### Work item
Please extend the article introducing n8n and its GitHub Trending workflow, picking up right after its last sentence.

### Document passage
[Start of Attachment]
After getting in touch with n8n, I had an idea to use n8n to automatically track GitHub Trending projects, generate email notifications, and even automatically publish them to my blog site. I completed the setup of this workflow over the weekend and it’s running successfully. The following is an introduction to n8n and the process of setting up the workflow, which I’d like to share with you. And at the end of this article, you can copy the workflow JSON file.

Getting to Know n8n: Your Automation Superhero

n8n, short for nodemation, is an open-source and highly extensible workflow automation tool. Its GitHub repository is https://github.com/n8n-io/n8n , and it currently has 108K stars. It allows you to connect different applications, services, and data through an intuitive visual interface to create complex automation processes, thereby improving efficiency and reducing repetitive work.

Core features:

Visual Workflow Editor: n8n provides an intuitive drag-and-drop interface that allows you to easily build and manage complex automation processes. Even users without any programming background can quickly get started.
Rich Node Library: It has a large pre-built node library that supports connecting to almost all mainstream applications and services, including various APIs, databases (such as Supabase), SaaS platforms (such as GitHub, Slack), and custom Webhooks. This makes data flow and task collaboration extremely simple.
High Flexibility: It supports various complex logical controls, such as conditional branches (if/else), loops (loop), and parallel execution. You can build highly customized automation processes according to your business needs.
Self-hosted/Cloud Service Options: n8n offers great deployment flexibility. You can choose to privately deploy it on your own server to fully control data security and privacy. At the same time, n8n also provides cloud service options for quick start and management.
Low-code/No-code Features: n8n skillfully balances ease of use and functionality. For non-technical personnel, it provides no-code drag-and-drop operations for quick automation. For developers, it allows embedding custom code (such as JavaScript) in the workflow to achieve more advanced and personalized feature extensions.
[End of Attachment]
### Data
[Start of Attachment]
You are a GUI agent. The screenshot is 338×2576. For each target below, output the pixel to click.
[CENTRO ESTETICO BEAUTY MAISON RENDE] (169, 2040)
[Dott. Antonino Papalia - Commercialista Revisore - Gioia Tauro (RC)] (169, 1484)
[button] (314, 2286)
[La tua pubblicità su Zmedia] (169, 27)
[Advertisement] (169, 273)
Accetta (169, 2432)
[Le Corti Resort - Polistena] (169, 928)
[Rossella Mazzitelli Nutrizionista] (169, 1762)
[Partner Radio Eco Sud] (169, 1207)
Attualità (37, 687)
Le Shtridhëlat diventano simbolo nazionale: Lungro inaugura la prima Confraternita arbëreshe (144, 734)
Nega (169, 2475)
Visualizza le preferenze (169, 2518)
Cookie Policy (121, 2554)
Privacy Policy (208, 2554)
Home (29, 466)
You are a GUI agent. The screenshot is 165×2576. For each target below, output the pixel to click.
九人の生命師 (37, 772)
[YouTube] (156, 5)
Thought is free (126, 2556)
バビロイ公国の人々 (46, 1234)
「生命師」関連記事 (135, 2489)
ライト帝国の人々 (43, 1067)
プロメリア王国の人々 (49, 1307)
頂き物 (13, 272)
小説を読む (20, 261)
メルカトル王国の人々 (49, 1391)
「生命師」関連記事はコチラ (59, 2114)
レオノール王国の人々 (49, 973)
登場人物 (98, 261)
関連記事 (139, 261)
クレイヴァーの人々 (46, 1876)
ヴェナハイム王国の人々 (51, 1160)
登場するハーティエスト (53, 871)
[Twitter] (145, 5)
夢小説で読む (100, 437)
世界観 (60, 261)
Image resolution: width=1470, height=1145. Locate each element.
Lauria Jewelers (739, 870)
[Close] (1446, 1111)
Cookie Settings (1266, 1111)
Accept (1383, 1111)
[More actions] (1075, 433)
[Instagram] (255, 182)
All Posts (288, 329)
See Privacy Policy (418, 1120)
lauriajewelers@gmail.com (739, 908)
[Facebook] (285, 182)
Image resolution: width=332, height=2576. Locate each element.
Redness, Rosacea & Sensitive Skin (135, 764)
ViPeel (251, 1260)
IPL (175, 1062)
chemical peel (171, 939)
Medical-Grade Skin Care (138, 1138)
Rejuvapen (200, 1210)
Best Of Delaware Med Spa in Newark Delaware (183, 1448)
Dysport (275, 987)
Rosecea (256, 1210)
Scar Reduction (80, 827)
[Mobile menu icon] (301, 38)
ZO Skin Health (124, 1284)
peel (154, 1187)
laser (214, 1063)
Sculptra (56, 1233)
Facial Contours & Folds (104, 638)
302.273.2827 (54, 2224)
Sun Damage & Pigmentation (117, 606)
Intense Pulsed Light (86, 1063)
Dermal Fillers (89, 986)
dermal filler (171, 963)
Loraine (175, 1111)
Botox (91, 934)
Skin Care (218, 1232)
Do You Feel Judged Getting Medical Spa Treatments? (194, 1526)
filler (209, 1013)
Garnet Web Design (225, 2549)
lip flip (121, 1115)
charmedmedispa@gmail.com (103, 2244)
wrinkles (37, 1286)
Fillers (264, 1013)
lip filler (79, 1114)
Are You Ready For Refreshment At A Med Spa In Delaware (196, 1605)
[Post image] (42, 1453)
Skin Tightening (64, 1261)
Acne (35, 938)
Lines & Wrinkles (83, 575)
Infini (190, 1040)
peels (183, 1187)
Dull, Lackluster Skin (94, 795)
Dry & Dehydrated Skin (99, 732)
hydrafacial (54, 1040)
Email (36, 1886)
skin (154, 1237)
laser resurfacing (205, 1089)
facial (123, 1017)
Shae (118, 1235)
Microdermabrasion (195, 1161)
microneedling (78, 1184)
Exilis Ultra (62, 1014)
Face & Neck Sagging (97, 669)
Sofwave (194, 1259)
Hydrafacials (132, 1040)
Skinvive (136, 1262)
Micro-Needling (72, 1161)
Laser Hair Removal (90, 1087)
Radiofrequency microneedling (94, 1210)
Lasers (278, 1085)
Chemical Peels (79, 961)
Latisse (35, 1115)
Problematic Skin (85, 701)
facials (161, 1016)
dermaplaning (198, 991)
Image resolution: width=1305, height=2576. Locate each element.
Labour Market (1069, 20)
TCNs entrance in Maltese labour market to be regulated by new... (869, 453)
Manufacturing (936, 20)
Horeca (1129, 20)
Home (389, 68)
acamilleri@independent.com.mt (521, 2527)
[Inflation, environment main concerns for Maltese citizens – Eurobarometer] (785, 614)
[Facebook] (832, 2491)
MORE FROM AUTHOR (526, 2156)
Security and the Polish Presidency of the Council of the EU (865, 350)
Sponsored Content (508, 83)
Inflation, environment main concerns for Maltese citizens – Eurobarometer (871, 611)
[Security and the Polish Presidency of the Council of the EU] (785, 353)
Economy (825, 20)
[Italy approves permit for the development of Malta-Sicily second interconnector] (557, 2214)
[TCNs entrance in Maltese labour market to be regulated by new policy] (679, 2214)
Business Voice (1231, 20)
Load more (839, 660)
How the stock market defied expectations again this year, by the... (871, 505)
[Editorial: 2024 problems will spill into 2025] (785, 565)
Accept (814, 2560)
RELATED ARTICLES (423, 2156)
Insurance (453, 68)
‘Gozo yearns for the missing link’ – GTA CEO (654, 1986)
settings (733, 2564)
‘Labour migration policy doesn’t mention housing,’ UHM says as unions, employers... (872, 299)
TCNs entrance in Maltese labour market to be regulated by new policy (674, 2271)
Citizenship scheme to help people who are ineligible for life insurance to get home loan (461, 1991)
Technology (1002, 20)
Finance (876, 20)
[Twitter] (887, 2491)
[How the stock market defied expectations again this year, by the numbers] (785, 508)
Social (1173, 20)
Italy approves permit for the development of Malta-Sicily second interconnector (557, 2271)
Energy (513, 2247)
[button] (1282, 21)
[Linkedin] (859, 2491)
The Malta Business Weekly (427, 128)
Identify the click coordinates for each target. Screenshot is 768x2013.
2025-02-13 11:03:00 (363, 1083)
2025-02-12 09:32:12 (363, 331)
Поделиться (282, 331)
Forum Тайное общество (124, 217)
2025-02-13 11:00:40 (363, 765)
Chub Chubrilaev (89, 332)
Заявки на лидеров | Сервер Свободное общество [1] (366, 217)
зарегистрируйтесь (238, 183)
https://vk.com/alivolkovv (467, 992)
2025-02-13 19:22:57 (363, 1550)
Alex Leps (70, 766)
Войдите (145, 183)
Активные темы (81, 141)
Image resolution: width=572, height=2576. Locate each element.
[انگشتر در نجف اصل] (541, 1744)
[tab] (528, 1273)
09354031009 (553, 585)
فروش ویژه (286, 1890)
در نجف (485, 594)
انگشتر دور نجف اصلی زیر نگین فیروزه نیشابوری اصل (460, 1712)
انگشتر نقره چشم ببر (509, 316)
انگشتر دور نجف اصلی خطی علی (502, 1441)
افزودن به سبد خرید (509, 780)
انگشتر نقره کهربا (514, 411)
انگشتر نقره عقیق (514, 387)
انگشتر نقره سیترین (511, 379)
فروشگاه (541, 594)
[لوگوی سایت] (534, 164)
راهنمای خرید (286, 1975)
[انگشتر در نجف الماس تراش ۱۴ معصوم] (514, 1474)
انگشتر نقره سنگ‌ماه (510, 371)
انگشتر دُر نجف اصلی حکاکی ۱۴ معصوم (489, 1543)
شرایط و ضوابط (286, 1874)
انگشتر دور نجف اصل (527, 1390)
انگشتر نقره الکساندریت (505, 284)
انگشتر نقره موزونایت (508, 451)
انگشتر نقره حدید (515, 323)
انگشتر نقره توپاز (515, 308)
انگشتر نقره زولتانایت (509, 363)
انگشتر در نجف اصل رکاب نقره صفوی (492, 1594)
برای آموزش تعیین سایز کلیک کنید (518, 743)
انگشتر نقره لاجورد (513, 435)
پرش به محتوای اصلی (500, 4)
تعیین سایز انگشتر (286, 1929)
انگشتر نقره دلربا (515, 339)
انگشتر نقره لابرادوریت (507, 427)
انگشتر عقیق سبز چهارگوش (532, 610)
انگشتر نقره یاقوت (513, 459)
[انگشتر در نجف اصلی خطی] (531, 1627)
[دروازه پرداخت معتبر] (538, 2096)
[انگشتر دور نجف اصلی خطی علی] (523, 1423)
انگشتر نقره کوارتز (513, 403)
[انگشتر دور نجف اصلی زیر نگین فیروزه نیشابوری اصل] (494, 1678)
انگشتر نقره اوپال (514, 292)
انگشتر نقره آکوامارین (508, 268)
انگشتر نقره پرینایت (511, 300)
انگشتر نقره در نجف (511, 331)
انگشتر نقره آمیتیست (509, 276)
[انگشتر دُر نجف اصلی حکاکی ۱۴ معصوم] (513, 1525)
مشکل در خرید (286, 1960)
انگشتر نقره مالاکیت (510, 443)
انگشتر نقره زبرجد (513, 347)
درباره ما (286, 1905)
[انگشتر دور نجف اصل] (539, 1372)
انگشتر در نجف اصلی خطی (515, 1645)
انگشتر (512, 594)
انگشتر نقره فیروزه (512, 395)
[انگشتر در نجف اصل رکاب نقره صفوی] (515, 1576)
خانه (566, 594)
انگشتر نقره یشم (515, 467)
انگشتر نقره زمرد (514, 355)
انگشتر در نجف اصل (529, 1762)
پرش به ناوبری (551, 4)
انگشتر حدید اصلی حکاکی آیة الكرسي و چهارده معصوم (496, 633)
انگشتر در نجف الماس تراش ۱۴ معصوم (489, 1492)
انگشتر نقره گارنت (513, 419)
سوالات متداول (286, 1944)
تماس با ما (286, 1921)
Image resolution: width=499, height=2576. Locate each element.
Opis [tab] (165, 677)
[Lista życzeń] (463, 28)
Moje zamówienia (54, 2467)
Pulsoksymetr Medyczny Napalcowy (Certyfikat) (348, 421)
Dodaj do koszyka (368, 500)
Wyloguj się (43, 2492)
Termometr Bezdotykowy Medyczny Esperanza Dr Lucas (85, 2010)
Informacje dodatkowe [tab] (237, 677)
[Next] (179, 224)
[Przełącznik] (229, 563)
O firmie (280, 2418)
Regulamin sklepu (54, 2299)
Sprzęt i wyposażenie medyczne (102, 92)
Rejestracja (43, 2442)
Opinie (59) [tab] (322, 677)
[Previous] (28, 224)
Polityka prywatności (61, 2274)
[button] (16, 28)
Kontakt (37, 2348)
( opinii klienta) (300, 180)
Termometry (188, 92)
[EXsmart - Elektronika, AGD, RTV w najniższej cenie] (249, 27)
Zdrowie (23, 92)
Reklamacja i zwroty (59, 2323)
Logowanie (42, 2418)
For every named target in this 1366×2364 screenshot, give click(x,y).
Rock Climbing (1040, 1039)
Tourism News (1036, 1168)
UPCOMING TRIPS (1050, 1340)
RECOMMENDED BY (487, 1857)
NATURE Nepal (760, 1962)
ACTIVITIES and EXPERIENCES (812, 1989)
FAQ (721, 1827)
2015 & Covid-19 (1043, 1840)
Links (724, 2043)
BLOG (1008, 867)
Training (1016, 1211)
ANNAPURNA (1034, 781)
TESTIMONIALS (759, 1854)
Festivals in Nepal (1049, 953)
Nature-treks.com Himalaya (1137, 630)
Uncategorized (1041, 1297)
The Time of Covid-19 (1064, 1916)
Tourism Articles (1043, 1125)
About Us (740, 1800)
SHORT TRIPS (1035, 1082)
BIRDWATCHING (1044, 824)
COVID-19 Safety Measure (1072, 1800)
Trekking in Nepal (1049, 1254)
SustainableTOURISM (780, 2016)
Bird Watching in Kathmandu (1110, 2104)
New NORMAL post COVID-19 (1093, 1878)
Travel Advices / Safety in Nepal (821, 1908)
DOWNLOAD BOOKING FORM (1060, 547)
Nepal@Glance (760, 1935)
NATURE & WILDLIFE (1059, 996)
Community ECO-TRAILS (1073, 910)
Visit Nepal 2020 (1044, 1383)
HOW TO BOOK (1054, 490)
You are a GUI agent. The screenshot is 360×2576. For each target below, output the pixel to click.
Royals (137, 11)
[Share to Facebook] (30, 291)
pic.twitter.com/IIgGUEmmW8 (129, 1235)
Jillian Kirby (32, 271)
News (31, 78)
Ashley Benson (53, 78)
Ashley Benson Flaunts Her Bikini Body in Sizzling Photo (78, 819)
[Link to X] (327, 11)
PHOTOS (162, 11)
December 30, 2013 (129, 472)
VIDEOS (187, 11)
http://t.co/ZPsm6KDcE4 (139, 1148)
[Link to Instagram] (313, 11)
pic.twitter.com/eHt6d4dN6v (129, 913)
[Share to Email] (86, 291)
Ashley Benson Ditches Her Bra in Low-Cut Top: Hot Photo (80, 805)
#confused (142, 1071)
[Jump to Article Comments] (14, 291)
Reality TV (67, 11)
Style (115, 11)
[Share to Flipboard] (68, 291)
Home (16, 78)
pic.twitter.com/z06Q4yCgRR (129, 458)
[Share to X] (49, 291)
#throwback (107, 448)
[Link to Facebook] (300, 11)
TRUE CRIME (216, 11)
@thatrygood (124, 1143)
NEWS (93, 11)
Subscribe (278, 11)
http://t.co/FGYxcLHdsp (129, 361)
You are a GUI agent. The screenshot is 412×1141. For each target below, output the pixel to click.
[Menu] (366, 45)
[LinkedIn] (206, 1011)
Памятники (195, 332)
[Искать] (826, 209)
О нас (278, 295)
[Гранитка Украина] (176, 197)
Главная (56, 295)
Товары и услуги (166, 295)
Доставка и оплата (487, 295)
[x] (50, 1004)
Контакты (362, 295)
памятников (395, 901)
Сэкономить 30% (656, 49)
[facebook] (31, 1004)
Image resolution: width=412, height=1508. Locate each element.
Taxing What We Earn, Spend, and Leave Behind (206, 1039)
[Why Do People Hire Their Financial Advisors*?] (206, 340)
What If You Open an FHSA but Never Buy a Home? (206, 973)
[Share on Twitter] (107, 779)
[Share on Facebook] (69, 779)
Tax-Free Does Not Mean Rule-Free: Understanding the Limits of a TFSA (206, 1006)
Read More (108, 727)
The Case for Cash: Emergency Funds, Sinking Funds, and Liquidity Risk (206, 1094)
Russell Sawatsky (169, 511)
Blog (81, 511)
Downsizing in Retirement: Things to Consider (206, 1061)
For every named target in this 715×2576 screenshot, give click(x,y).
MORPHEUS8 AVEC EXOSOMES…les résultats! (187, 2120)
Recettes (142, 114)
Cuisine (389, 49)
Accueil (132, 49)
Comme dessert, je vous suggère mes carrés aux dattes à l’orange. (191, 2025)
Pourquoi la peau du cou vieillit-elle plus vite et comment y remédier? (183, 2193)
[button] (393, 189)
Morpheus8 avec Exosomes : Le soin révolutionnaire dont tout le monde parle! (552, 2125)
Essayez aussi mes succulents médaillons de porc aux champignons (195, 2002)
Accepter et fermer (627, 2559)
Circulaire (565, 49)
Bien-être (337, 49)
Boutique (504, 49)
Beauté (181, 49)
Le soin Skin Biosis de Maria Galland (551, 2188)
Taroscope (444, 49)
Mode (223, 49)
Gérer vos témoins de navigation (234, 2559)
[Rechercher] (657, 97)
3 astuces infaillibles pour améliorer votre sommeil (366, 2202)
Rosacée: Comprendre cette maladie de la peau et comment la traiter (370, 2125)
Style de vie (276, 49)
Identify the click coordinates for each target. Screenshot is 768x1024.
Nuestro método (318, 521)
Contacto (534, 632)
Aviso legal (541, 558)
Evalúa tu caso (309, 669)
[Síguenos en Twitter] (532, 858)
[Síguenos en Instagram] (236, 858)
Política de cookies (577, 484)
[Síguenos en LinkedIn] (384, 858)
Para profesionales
[End of Attachment]
### Response
Compared with other automation tools on the market, the core advantage of n8n lies in its open-source nature and excellent extensibility. Open source means transparency, rapid community-driven development, and in-depth customization according to your specific needs. Its powerful node system and flexible programming capabilities enable it to not only meet daily simple automation needs but also handle complex enterprise-level workflow challenges, truly becoming your “automation superhero”.

Deploying Your n8n Environment: Embarking on the Automation Journey

n8n provides multiple self-hosted deployment methods, and the official provides a reference repository https://github.com/n8n-io/n8n-hosting .

Here, I use Docker Compose for deployment. To support OAuth-related authentication later, I also need to prepare a subdomain as the domain name for the n8n service. I need to resolve the domain name to the public IP address of the n8n service in advance.

Create a directory for the service: mkdir n8n-compose && cd n8n-compose
Refer to the official example to create the files docker-compose.yml and init-data.sh
Prepare the environment variable configuration file .env (change the following configuration items to the actual values)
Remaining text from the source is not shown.